▶ Extracted records:
⁂

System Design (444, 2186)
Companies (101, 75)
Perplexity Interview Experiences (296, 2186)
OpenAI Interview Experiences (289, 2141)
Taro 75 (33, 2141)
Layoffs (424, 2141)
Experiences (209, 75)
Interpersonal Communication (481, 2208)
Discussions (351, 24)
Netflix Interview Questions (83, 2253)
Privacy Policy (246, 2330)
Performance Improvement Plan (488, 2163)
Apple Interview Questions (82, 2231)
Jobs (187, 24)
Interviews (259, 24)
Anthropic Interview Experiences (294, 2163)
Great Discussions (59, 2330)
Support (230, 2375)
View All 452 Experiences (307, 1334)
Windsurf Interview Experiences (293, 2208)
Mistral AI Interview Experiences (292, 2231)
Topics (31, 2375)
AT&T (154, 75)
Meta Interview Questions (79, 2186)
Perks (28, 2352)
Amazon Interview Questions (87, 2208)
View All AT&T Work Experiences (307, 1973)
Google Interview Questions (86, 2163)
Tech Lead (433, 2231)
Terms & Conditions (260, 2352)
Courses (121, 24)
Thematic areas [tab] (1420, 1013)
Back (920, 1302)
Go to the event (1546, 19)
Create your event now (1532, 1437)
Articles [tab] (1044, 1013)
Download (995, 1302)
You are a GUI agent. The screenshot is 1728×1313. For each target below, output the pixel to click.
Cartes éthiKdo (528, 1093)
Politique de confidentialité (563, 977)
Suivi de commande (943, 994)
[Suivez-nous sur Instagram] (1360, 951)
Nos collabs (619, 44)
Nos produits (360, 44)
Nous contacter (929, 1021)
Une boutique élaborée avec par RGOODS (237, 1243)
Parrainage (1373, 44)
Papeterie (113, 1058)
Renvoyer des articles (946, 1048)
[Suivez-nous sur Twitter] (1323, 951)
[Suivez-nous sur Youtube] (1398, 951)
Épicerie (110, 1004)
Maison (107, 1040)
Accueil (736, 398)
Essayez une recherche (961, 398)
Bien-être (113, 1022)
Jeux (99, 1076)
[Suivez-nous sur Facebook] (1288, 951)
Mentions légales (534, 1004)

⁂

▶ About this exercise:
The answer must be a verbatim transcription of the entries above, from the first line through the line that contains "View All AT&T Work Experiences (307, 1973)", and nothing more.

▶ Written answer:
System Design (444, 2186)
Companies (101, 75)
Perplexity Interview Experiences (296, 2186)
OpenAI Interview Experiences (289, 2141)
Taro 75 (33, 2141)
Layoffs (424, 2141)
Experiences (209, 75)
Interpersonal Communication (481, 2208)
Discussions (351, 24)
Netflix Interview Questions (83, 2253)
Privacy Policy (246, 2330)
Performance Improvement Plan (488, 2163)
Apple Interview Questions (82, 2231)
Jobs (187, 24)
Interviews (259, 24)
Anthropic Interview Experiences (294, 2163)
Great Discussions (59, 2330)
Support (230, 2375)
View All 452 Experiences (307, 1334)
Windsurf Interview Experiences (293, 2208)
Mistral AI Interview Experiences (292, 2231)
Topics (31, 2375)
AT&T (154, 75)
Meta Interview Questions (79, 2186)
Perks (28, 2352)
Amazon Interview Questions (87, 2208)
View All AT&T Work Experiences (307, 1973)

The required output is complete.